Algumas vezes, um julgamento pode não ser levado a cabo também por falta de quórum – quando não estão presentes no plenário ministros suficientes para iniciar ou concluir um determinado julgamento. Isso ocorreu, por exemplo, no julgamento da ADI que discutia a constitucionalidade da previsão de que Governador do estado apenas poderia ser processo após autorização da Assembleia Legislativa, em março, e também  no debate sobre a extensão de imunidades parlamentares a parlamentares estaduais, no início do mês de dezembro.

É possível, ainda, que o julgamento não seja encerrado em virtude do pedido de vista formulado por algum dos ministros. E tais vistas dificilmente são devolvidas no prazo regimental de duas sessões ordinárias.

Desde que assumiu a presidência, a ministra Cármen Lúcia adotou diversas práticas para otimizar a atuação do tribunal. Divulgou com antecedência a pauta de julgamentos – o que conferiu maior previsibilidade à atuação do Tribunal. Passou a iniciar as sessões às 14h, sem tolerar atrasos – o que contribuiu para diminuir a circunstância da limitação temporal. Realizou sessões extraordinárias durante a manhã, em algumas oportunidades. Mas mesmo assim, no modelo atual, o tempo do plenário é escasso, e nem todas as circunstâncias estão sob o controle da presidente.

De nada vale a previsibilidade da divulgação antecipada da pauta, se o caso de fato não é pautado ou se, quando iniciado, seu julgamento pode ser interrompido por um pedido de vista sem previsão de retorno. Pouco vale o início das sessões com pontualidade se a ausência de ministros compromete o quórum necessário para o julgamento dos processos. A realização de sessões extraordinárias pela manhã ajuda, mas trará pouco proveito efetivo se o tempo da sessão for consumido pela leitura de um único voto ou pelas sustentações orais.

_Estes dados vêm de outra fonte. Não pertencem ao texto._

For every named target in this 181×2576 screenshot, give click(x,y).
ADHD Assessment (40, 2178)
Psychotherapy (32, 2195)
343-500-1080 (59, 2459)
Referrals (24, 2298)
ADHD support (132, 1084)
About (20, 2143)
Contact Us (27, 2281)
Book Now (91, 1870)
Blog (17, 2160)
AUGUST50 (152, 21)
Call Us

Mesmo as sensíveis e importantes mudanças realizadas pela presidente não foram suficientes para fazer com que o plenário funcionasse com eficiência. Ao fim e ao cabo, o julgamento de um caso pode depender do tamanho do voto, da ausência de um ou mais ministros ou das interrupções e apartes que um único ministro realizará em outro caso.

Independentemente de sua pauta, o que o Supremo efetivamente julgará em uma dada sessão ainda é incerto, e nada impede que os advogados se desloquem até o tribunal para aguardar um julgamento que não irá acontecer. Hoje, aliás, os dados mostram que é provável que isso ocorra. Para que a pauta não seja apenas tentada, portanto, são necessárias onze circunstâncias dirigidas para o mesmo resultado.